American consumers love debt, wall street loves securitizing that debt and collecting massive fees for selling it and pension funds, with no viable alternative investments courtesy of accommodative Fed policies, love buying that debt for the extra 25bps of yield it provides. It's a "win, win, win", right?
Well, until it's not. While real median incomes in the U.S. have been stagnant for almost a
decade, real household personal consumption has continued its steady
rise as American's have simply replaced lost income with new debt. But,
with household leverage near all-time highs and interest rates on the
rise, we suspect this could all end very badly for the U.S. consumer and those pension funds that were forced to "stretch for yield."

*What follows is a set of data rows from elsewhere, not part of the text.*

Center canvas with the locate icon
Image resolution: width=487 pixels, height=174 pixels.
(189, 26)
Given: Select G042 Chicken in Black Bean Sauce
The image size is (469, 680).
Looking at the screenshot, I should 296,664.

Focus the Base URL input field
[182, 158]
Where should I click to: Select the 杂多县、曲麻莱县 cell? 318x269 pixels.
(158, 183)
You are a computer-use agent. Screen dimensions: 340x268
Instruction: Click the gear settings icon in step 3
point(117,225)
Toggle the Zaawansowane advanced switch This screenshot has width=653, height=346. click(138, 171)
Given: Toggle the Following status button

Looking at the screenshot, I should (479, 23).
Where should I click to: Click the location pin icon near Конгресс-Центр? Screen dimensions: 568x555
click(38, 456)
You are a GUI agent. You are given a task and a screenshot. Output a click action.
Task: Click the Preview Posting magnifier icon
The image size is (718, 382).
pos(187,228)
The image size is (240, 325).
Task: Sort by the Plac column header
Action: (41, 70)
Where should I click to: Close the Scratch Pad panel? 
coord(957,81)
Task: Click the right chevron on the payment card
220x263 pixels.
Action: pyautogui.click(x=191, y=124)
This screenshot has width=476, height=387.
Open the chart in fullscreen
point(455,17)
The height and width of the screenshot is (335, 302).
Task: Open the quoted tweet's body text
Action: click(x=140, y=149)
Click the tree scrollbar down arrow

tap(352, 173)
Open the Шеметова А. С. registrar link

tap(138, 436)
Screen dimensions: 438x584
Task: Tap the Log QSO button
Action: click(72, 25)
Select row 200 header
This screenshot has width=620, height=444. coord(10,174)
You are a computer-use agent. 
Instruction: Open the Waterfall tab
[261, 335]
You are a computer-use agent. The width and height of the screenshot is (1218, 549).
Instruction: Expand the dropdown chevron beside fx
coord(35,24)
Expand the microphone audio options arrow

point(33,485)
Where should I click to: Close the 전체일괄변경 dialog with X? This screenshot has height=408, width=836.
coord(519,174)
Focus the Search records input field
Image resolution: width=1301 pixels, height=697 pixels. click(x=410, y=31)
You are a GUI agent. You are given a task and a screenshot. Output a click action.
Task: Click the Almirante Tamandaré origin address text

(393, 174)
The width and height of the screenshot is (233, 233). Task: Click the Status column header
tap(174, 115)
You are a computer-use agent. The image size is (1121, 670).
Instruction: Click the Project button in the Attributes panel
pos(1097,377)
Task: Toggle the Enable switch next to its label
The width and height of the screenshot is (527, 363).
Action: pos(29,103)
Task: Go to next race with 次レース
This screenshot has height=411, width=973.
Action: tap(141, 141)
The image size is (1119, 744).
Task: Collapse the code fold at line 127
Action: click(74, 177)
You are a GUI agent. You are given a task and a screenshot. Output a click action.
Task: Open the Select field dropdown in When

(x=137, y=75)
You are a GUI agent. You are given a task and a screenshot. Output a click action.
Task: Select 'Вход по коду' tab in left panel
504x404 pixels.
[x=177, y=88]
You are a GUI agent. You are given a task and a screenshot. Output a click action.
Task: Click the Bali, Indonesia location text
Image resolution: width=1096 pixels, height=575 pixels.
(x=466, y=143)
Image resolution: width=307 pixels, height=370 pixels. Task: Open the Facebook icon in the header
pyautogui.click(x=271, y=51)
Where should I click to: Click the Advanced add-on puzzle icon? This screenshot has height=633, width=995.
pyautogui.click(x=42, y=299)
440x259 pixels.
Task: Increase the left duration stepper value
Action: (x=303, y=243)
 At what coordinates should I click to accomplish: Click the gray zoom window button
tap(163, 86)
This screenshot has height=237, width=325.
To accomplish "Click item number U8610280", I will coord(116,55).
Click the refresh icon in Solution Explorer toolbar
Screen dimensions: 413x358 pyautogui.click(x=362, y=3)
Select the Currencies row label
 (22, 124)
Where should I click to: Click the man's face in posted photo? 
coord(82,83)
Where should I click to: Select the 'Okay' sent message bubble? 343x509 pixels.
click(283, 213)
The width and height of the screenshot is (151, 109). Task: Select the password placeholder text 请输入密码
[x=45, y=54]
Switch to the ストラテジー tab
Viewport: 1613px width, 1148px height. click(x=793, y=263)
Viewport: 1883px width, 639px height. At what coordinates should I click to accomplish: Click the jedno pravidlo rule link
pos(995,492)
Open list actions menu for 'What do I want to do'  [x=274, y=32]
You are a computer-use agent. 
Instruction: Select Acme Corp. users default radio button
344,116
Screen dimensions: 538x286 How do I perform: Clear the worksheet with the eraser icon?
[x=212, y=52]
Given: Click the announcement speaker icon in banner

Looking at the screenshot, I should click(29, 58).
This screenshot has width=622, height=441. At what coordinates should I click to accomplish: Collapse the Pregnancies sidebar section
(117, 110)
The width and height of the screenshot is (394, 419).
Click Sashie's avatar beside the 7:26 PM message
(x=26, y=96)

Per a Bloomberg article posted today, the average U.S. household is carrying roughly $133,000 worth of debt, spread between mortgages, credit cards, auto loans, student loans and the newly-popular, crowd-funded, personal loans.
To be sure, while staggering, this is nothing new as the growth of U.S. consumer debt has basically gone exponential since the early 90's.
Meanwhile, real median household income has yet to recover to pre-recession 2007 levels.
That said, up until now, the cost of the staggering increases in notional consumer debt outstanding has been offset by lower interest rates. As a result, historically low rates have have kept the ratio of household debt service to disposable income levels near multi-decade lows.
But rising rates could change all this in the very near future. As a quick example, lets assume the median household makes $56,000 per year and gets to take home 75% of that, or roughly $42,000. As we mentioned above, the average household has roughly $133,000 of debt outstanding. Assuming the average rate on that debt is 5% (which seems generous but stick with us) would imply $6,650 worth of interest payments per year, or roughly 16% of take home pay.
Unfortunately, a significant portion of consumer debt carries floating interest rates. Therefore, in the most dire scenario, a 1% increase in rates will translate into an extra $1,330 of annual interest payments, $110 per month, and a roughly 3.2% reduction in discretionary personal income.
So while the fed-induced treasury bubble has been fun for debt-thirsty Americans willing to take on any amount of leverage so long as they can afford the monthly payments, we suspect the unwind is going to be equally painful.